In pre-colonial and colonial Nigeria, Efunroye Tinubu was a powerful Yoruba female aristocrat, merchant, and slave dealer. 

During the reigns of monarchs (called Oba in Yoruba); Efunroye Tinubu was a politically and economically prominent woman in Lagos in the days of Adele, Dosunmu, Oluwole, and Akitoye. She assisted the latter two Obas in gaining political power. 

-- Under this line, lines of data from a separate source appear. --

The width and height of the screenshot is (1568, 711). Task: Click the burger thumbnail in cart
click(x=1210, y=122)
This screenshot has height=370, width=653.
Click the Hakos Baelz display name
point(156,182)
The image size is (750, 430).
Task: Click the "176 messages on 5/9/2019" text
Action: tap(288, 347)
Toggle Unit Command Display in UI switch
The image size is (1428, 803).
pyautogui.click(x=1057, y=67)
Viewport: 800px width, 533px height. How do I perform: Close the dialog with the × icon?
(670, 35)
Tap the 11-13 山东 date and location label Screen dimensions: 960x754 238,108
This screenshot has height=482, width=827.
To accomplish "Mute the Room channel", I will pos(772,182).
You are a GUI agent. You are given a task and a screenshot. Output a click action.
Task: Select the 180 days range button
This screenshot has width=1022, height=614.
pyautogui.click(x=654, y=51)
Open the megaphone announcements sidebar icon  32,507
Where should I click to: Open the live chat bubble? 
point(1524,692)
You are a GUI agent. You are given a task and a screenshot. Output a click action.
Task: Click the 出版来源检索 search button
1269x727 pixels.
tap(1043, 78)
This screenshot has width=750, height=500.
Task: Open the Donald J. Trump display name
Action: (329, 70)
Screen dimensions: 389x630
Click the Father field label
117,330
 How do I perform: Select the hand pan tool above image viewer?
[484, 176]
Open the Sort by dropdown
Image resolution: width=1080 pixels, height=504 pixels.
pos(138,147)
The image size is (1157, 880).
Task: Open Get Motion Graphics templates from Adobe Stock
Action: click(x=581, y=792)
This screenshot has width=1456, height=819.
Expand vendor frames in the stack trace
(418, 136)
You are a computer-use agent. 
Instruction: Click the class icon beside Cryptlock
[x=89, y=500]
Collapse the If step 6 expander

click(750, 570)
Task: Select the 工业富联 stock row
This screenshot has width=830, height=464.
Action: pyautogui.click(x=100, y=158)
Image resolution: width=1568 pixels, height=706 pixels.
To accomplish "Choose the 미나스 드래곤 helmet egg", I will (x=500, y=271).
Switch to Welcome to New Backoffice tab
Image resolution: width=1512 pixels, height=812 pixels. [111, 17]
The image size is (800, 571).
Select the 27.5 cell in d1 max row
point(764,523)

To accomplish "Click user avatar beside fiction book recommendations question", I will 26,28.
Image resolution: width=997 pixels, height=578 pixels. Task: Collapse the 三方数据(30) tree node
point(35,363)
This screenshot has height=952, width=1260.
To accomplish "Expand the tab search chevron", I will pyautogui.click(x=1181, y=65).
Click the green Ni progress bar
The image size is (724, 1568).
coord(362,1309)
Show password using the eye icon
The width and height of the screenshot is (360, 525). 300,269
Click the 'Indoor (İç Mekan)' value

She married Oba Adele of Lagos and utilized his contacts to build a profitable trading network. Her trading network was with European and West African merchants; she traded slaves, tobacco, salt, cotton, palm oil, coconut oil, and weapons with them. Efunroye Tinubu was said to be the owner of nearly 360 personal slaves.  

Madam Efunroye Tinubu was the first Nigerian woman to own an automobile. She was also the first Iyalode of Egba land. 

She was born in Abeokuta, Nigeria, in approximately 1805, and was a slave trader who traded with Europeans. 

Efunroye Tinubu brief history 

Efunroye Tinubu

Madame Tinubu amassed a financial empire via the sale of weaponry and salt. Years after her first husband died, she married Adele, an exiled Oba of Lagos.

Through marriage, she obtained economic and political influence and was able to construct a commercial empire by trading salt and tobacco from Europe for slaves from Abeokuta.  

Adele returned to the throne in 1835, but died two years later, leaving her a widow for the second time. She subsequently assisted in the installation of Adele’s son, Oluwole, as the new king, and married his military advisor. 

Read: Indigenous Nigerian(s) who did it first

Following Oluwole’s untimely death, she assisted with the installation of her brother–in–law on the kingdom. Oluwole’s brother upon becoming king rewarded her with businesses in downtown Lagos. She was said to have over 300 personal slaves.  

Madam Tinubu was the main link between European merchants and traders in Lagos.

She was deposed after coordinating a plan to depose British consul Benjamin Campbell. Benjamin Campbell had raged against her hidden slave trade with Europeans. 

She was forced to flee Lagos and return to Abeokuta. Madam Tinubu, who died in 1887, was an economic powerhouse and a significant person in nineteenth-century Nigeria.